Mas acima de tudo, apontam para um único caminho: o Landim que tem agora como pensamento único vender o Flamengo e usa um estádio como cortina de fumaça, é o mesmo da Lei do Mandante assinada à pequena com Bolsonaro, é o mesmo que fez do clube caminho para indicação na Petrobras, é o mesmo do relatório assustador. O pior: com um conselho totalmente aparelhado e aos seus pés. Tradução: ou o além Gávea e gabinetes obscuros atentam para tantos fatos, (tradução para “Além Gávea: o torcedor, o verdadeiramente apaixonado, a massa, o povão, “la gente”, como dizem os argentinos), ou esse mesmo Landim e seus parceiros venderão o clube. 30% e nada mais depois, garantem, se você quiser acreditar. Para investidores respeitáveis, se você quiser acreditar.
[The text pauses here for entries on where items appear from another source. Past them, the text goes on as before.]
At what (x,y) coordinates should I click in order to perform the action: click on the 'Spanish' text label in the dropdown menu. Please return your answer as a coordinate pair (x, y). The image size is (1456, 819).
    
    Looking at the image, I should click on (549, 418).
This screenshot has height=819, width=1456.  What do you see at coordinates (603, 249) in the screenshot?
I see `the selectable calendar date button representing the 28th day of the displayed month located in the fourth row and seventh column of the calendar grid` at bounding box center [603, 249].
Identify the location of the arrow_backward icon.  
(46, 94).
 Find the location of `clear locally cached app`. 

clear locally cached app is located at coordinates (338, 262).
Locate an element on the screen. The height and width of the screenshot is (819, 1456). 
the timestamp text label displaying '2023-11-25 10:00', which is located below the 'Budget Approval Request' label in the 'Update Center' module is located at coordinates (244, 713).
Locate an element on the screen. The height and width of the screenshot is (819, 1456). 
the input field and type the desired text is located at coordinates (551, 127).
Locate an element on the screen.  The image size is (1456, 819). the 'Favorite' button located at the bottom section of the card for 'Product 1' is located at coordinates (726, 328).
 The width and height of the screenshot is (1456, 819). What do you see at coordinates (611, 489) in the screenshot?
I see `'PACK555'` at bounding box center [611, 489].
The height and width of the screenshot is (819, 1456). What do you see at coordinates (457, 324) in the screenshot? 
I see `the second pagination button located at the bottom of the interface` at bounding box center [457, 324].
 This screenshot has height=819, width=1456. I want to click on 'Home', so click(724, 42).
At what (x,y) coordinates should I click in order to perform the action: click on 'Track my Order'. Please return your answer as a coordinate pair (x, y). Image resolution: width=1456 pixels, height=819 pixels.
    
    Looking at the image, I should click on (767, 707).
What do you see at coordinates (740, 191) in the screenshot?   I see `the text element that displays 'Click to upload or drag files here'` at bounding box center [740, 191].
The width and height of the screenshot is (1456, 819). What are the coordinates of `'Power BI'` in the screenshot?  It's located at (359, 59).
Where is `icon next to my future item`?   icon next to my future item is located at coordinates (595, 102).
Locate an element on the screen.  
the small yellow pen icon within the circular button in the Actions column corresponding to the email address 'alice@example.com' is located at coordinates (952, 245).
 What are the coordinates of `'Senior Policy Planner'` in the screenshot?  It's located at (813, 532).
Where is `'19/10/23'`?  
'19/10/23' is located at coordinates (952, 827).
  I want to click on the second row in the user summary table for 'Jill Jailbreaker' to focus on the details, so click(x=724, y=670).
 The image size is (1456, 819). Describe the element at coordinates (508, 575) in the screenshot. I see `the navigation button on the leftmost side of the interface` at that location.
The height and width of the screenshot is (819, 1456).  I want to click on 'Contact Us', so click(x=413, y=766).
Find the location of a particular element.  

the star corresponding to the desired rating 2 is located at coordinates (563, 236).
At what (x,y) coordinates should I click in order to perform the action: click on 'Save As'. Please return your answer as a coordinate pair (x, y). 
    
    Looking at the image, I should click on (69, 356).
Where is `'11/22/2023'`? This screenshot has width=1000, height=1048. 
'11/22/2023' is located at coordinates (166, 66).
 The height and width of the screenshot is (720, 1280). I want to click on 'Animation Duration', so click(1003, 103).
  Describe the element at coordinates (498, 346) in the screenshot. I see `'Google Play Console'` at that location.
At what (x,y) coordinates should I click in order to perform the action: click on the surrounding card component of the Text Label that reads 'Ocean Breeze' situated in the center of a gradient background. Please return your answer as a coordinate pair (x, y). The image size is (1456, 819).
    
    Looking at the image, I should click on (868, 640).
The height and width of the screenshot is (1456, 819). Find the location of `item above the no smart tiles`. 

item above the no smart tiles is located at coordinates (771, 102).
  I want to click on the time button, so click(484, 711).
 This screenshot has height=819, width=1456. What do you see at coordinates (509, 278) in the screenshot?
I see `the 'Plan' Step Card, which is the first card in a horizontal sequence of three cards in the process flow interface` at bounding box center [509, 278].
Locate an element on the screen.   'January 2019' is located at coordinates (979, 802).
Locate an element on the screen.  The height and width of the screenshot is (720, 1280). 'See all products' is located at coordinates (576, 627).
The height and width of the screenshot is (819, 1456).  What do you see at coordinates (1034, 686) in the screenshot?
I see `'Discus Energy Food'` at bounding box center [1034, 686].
O Flamengo é Zico e não algo tão vil. E Zico é tronco poderoso dessa árvore sagrada. Aquele que nos faz e nos permite construir as referências para os que vão chegar. A ancestralidade rubro-negra está e sempre estará em Denir, Gerdau, Dida, Zizinho, Dr Rubis, Leandro, Júnior, Leonidas. E eternamente Zico. Landim e os seus: nunca serão.